* [What to do]
Edit the records below by changing every "Find the location of" to "Give the position of" and leaving all other text as it is.
──────── Materials provided
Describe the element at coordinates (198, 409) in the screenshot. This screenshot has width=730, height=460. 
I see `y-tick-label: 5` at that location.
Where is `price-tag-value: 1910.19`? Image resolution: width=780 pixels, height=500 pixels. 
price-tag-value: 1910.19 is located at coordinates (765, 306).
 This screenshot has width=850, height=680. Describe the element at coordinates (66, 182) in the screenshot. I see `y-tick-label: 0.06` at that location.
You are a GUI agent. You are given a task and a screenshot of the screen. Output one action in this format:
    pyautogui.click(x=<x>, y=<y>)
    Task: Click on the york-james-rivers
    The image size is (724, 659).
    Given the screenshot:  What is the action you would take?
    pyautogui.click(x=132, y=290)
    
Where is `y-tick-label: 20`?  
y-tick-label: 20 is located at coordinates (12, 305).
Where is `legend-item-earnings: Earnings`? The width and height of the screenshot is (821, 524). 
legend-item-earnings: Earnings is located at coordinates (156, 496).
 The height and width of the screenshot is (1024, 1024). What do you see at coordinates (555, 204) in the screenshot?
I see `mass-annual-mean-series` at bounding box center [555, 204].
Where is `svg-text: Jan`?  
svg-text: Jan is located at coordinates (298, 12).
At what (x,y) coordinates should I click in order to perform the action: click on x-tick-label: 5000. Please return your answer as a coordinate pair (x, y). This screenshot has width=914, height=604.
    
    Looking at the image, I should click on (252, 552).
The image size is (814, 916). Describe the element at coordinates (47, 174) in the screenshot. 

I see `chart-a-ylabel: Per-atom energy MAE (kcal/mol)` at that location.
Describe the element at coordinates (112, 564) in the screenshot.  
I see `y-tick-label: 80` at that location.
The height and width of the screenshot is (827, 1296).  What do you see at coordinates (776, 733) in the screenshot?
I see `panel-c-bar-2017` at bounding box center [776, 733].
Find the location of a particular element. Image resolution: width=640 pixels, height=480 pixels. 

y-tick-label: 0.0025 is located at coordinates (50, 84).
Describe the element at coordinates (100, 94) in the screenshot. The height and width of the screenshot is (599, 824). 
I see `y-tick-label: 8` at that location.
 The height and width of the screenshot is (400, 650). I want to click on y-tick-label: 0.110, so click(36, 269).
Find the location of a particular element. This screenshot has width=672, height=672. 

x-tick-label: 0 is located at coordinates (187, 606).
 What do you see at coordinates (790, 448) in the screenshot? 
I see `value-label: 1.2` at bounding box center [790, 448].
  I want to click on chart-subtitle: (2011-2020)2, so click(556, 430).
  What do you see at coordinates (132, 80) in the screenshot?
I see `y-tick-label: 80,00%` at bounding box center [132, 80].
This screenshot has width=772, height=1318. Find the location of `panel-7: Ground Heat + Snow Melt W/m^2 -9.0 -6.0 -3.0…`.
────────────────
* [Result for this task]
Describe the element at coordinates (198, 409) in the screenshot. This screenshot has width=730, height=460. 
I see `y-tick-label: 5` at that location.
Where is `price-tag-value: 1910.19`? Image resolution: width=780 pixels, height=500 pixels. 
price-tag-value: 1910.19 is located at coordinates (765, 306).
 This screenshot has width=850, height=680. Describe the element at coordinates (66, 182) in the screenshot. I see `y-tick-label: 0.06` at that location.
You are a GUI agent. You are given a task and a screenshot of the screen. Output one action in this format:
    pyautogui.click(x=<x>, y=<y>)
    Task: Click on the york-james-rivers
    The image size is (724, 659).
    Given the screenshot:  What is the action you would take?
    pyautogui.click(x=132, y=290)
    
Where is `y-tick-label: 20`?  
y-tick-label: 20 is located at coordinates (12, 305).
Where is `legend-item-earnings: Earnings`? The width and height of the screenshot is (821, 524). 
legend-item-earnings: Earnings is located at coordinates (156, 496).
 The height and width of the screenshot is (1024, 1024). What do you see at coordinates (555, 204) in the screenshot?
I see `mass-annual-mean-series` at bounding box center [555, 204].
Where is `svg-text: Jan`?  
svg-text: Jan is located at coordinates (298, 12).
At what (x,y) coordinates should I click in order to perform the action: click on x-tick-label: 5000. Please return your answer as a coordinate pair (x, y). This screenshot has width=914, height=604.
    
    Looking at the image, I should click on (252, 552).
The image size is (814, 916). Describe the element at coordinates (47, 174) in the screenshot. 

I see `chart-a-ylabel: Per-atom energy MAE (kcal/mol)` at that location.
Describe the element at coordinates (112, 564) in the screenshot.  
I see `y-tick-label: 80` at that location.
The height and width of the screenshot is (827, 1296).  What do you see at coordinates (776, 733) in the screenshot?
I see `panel-c-bar-2017` at bounding box center [776, 733].
Give the position of a particular element. Image resolution: width=640 pixels, height=480 pixels. 

y-tick-label: 0.0025 is located at coordinates (50, 84).
Describe the element at coordinates (100, 94) in the screenshot. The height and width of the screenshot is (599, 824). 
I see `y-tick-label: 8` at that location.
 The height and width of the screenshot is (400, 650). I want to click on y-tick-label: 0.110, so click(36, 269).
Give the position of a particular element. This screenshot has width=672, height=672. 

x-tick-label: 0 is located at coordinates (187, 606).
 What do you see at coordinates (790, 448) in the screenshot? 
I see `value-label: 1.2` at bounding box center [790, 448].
  I want to click on chart-subtitle: (2011-2020)2, so click(556, 430).
  What do you see at coordinates (132, 80) in the screenshot?
I see `y-tick-label: 80,00%` at bounding box center [132, 80].
This screenshot has width=772, height=1318. Give the position of `panel-7: Ground Heat + Snow Melt W/m^2 -9.0 -6.0 -3.0…`.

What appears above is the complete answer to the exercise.